A coalition of 27 US states and the District of Columbia filed a lawsuit on Monday aiming to block the potential sale of personal genetic data held by 23andMe, arguing that such sensitive information should not be transferred without the explicit consent of customers, NPR reports.
The legal challenge was filed in bankruptcy court as 23andMe, a once-prominent personal genomics company, seeks to restructure under Chapter 11 following financial struggles. The company filed for bankruptcy protection in March 2025, after years of declining revenue and a major workforce reduction. It is currently the subject of a proposed $256 million acquisition by Regeneron Pharmaceuticals.
Founded in 2006, 23andMe became known for its direct-to-consumer DNA testing kits, allowing customers to explore their ancestry, discover genetic health risks, and connect with distant relatives. Over time, the company expanded into health research and pharmaceutical development. However, despite going public in 2021, it struggled to build a sustainable business model.
The attorneys general argue that genetic information, along with associated medical records and biological samples, constitutes uniquely personal and sensitive data. Oregon Attorney General Dan Rayfield, who announced the multistate lawsuit, said in a statement that such information “cannot be sold like ordinary property” and must be handled with each individual’s informed consent.
The legal filing reflects growing public concern about the ownership and use of genetic data, particularly in light of bankruptcy proceedings that can involve the sale of a company’s assets, including customer databases.
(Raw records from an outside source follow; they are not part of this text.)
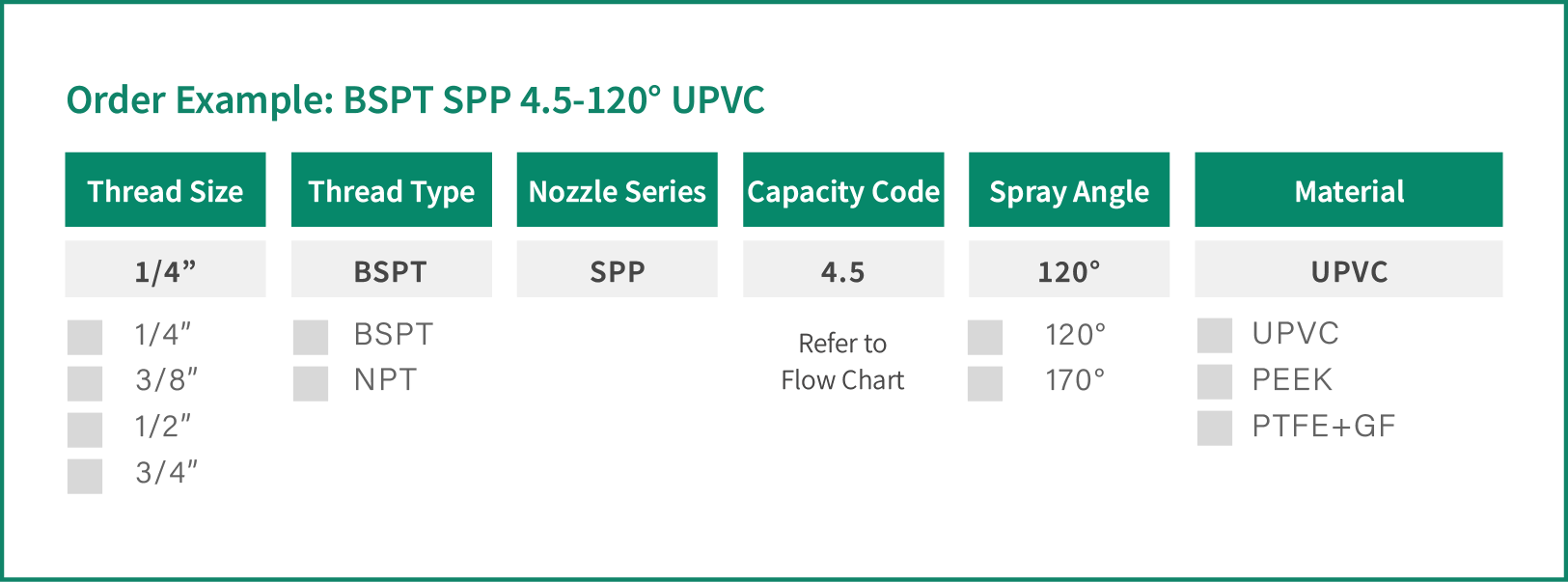The width and height of the screenshot is (1568, 582).
Task: Select the 4.5 capacity code example field
Action: pos(843,269)

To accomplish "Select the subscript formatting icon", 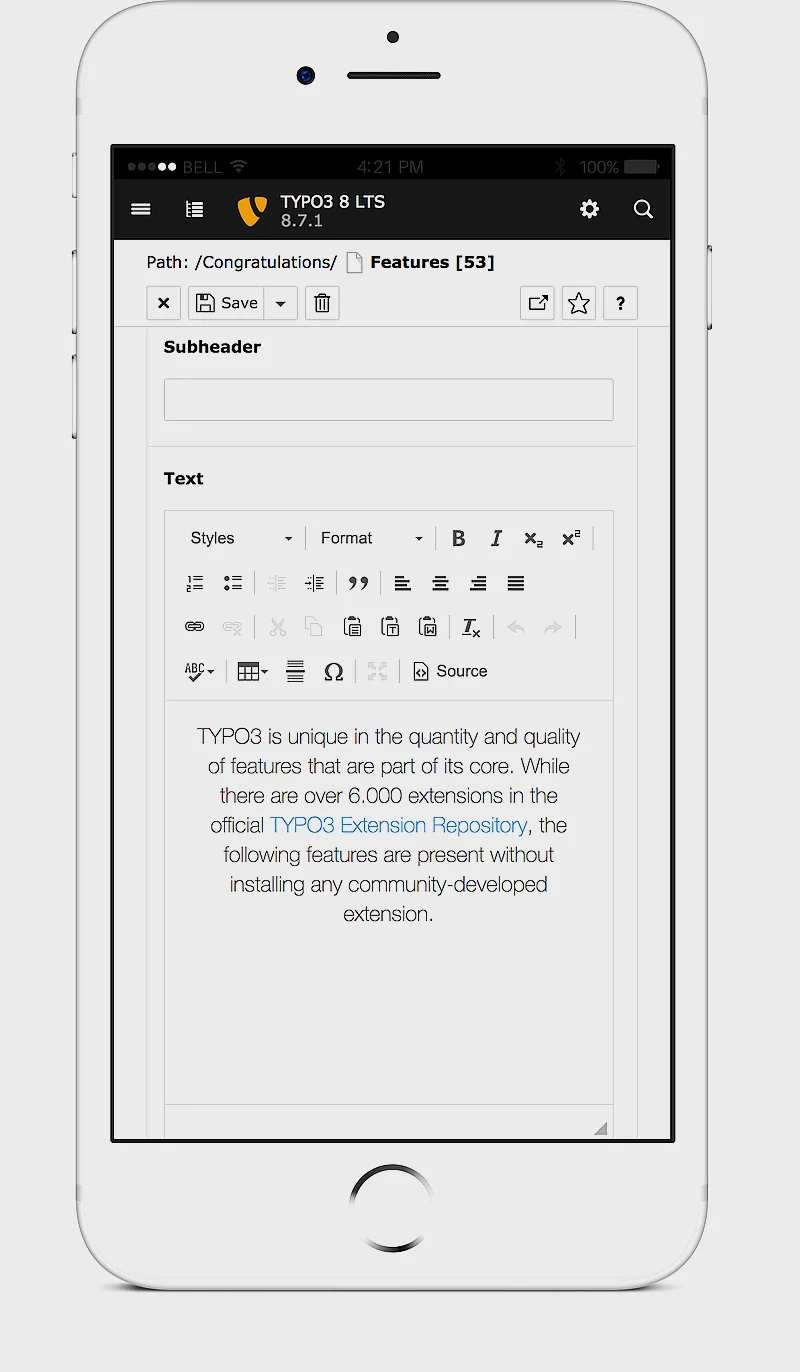I will (x=533, y=538).
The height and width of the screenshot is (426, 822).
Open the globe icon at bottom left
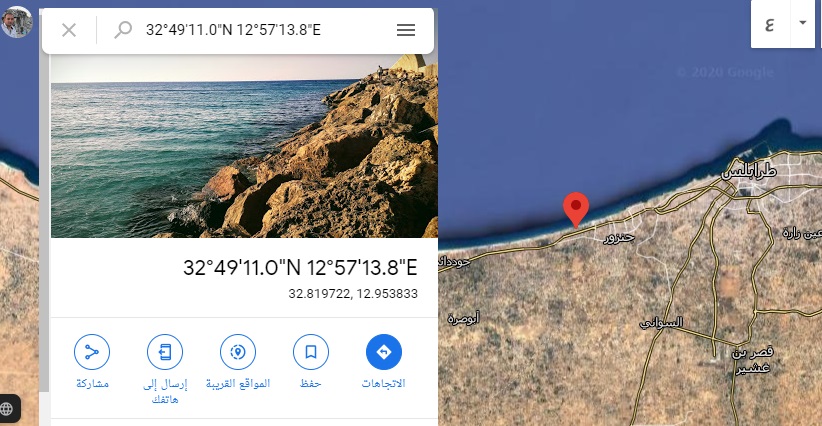click(x=7, y=409)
Regeneron Pharmaceuticals, the potential buyer, has stated it would adhere to existing privacy policies and legal standards. The company said it would process personal data in line with the consents and terms previously agreed to by 23andMe customers, and emphasized that it has security controls in place to safeguard the information.
Still, state officials remain cautious. They argue that bankruptcy should not allow a company to circumvent privacy protections, especially when dealing with information that can reveal intimate health and family details.